ASD is a neurodevelopmental disorder often identified at an early age and is characterised by functional impairment in social communication and restricted interests and repetitive behaviours. The term ASD, as defined in DSM-5, covers all the diagnostic terms that are previously used including Asperger syndrome, autistic disorder, pervasive developmental disorder-not otherwise specified (PDD-NOS).
ASD affects 1 in 88 children in the United States, with 1 in 56 boys affected. It is associated with intellectual disability in 55%, with other mental health disorders including ADHD, anxiety and conduct disorder in 70% and epilepsy in 30%. Common and rare genetic variants as well as environmental factors likely contribute to ASD risk. Through integrated analysis of de novo copy number variants, Indels and single nucleotide variants, currently 71 genetic risk loci have been associated with ASD. Genes that regulate chromatin, transcription and synapse formation have been implicated in the pathogenesis of ASD. This complex genetic picture with wide variety of clinical presentations suggests that many different subtypes of ASD may be identified in the future.
Although “no two kids with autism are the same”, they all share some common features including abnormal sensory processing that can predispose them to sensory overload in an average hospital setting. Sensory sensitivities may affect 42-80% of individuals with ASD. They may over or under-react to it. These include auditory, visual, gustatory and tactile input.
Management is divided into pharmacological and non-pharmacological interventions. Pharmacological interventions includes atypical antipsychotics that are aimed at controlling challenging behaviours and aggression, antidepressants (SSRIs and SNRIs) to improve repetitive behaviours as well as anxiety/depression, alpha-2 agonists to improve irritability and sensory sensitivities as well as sleep disorders and stimulants to treat hyperactivity, impulsivity and inattention. Anticonvulsants are used to control co-morbid seizure disorders.

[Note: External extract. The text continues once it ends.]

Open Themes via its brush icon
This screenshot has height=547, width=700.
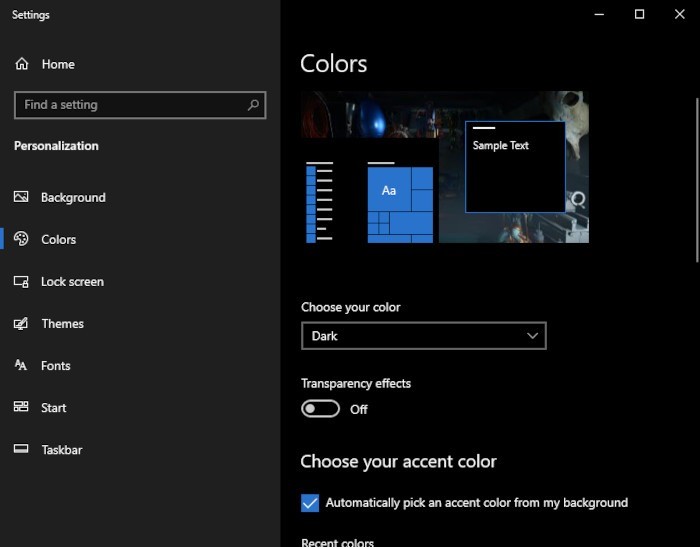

The non-pharmacological interventions include a diverse group of approaches such as applied behavioural analysis, use of social stories and visual strategies to facilitate understanding. In addition, Complementary and Alternative therapies (CAM) are used widely. By the time the child receives the formal diagnosis of ASD, nearly a third already have tried it. The National Institute for Health and Care Excellence guidelines recommend not to use secretin, chelation, or hyperbaric oxygen therapy to manage ASD in any context because there is no evidence it is effective and because there is potential harm associated with their use. It is important to inquire about the use of CAM.

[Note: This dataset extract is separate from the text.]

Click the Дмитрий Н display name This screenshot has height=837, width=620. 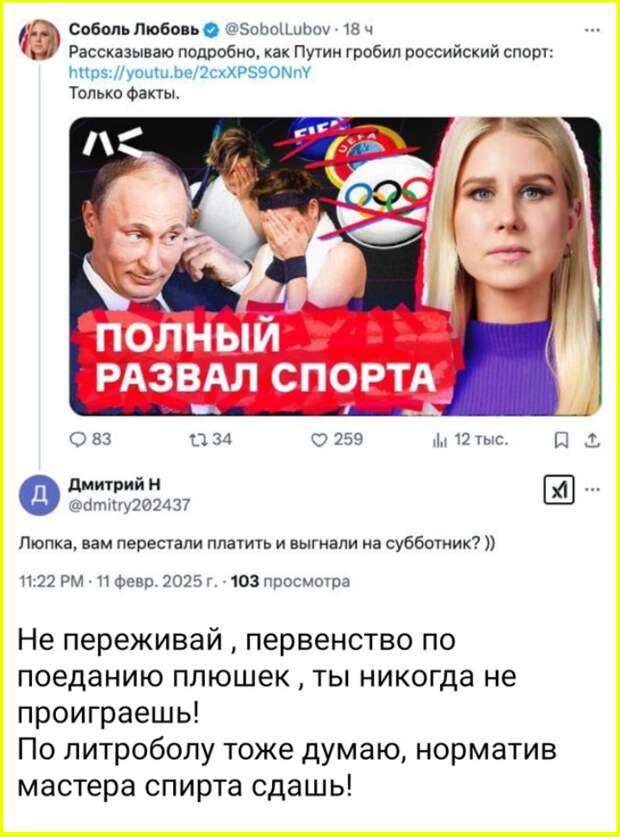click(115, 485)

While there may be unique anaesthetic concerns for each child with ASD, common anaesthetic issues are a combination of significant anxiety, lack of understanding of the surroundings, sensory hypersensitivities and sensory overload in a busy, noisy hospital, communication difficulties and change of routine that in combination can lead to behavioural challenges at induction and in the recovery room as well as the wards.

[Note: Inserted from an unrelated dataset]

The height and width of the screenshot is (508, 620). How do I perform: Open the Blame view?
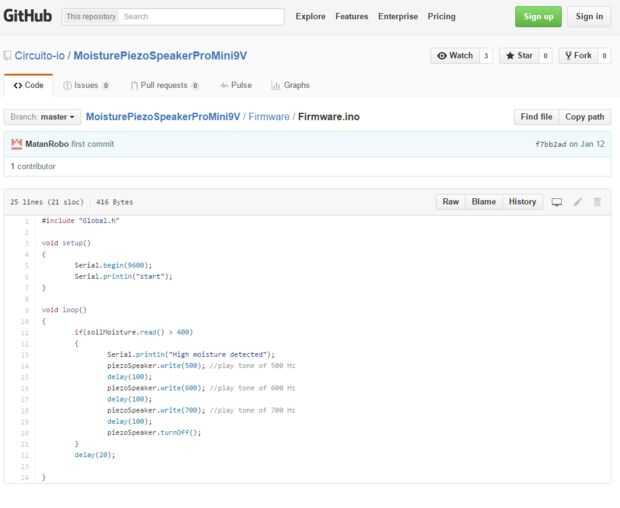[x=483, y=202]
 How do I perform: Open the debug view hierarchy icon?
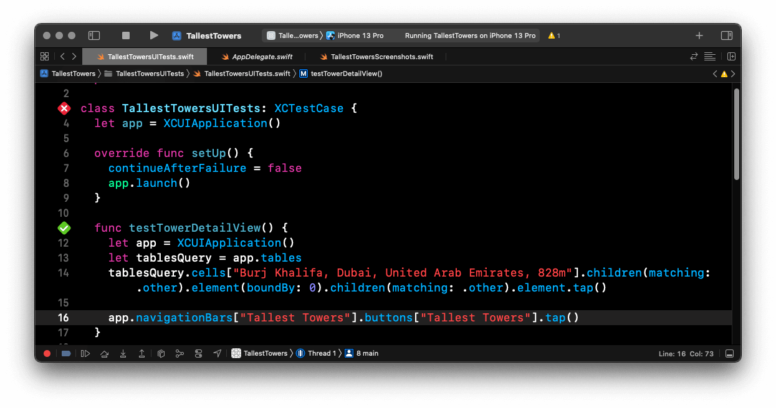click(x=160, y=354)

Traditionally, restraint and intramuscular ketamine has been used. Later, the use of oral ketamine or the combination of ketamine and midazolam have been reported. Also, case reports of the use of alpha-2 agonists have been emerging with 93% successfully completing EEG in Mehta study after oral clonidine, 98.7% success with MRI or EEG in Lubisch study after mostly intravenous dexmedetomidine and 84% adequate sedation for intravenous cannula placement or induction in Zub study after oral dexmedetomidine. In another retrospective study by Ray et al. oral dexmedetomidine was used for sedation during EEG in 18 patients. More recently a more systematic approach has been used. It involves preparation of hospital, staff and the child as well as the use of premedication if necessary.
Early identification and planning in advance and a quiet room for admission and recovery have been described. More attention to preparation of children at home with social stories and the use of premedication and personal computer/ games for distraction at induction are necessary and effective. Parents are the experts in their children and their views should be valued. Many children with ASD can be very cooperative as long as they are prepared and understand what is expected of them.
Staff education and awareness of alternative communication methods, use of simple language with pictures, avoidance of triggers to challenging behaviour and ways to deal with aggressive behaviour are also important.
Intramuscular ketamine and significant restraint should be used rarely and only in extreme circumstances.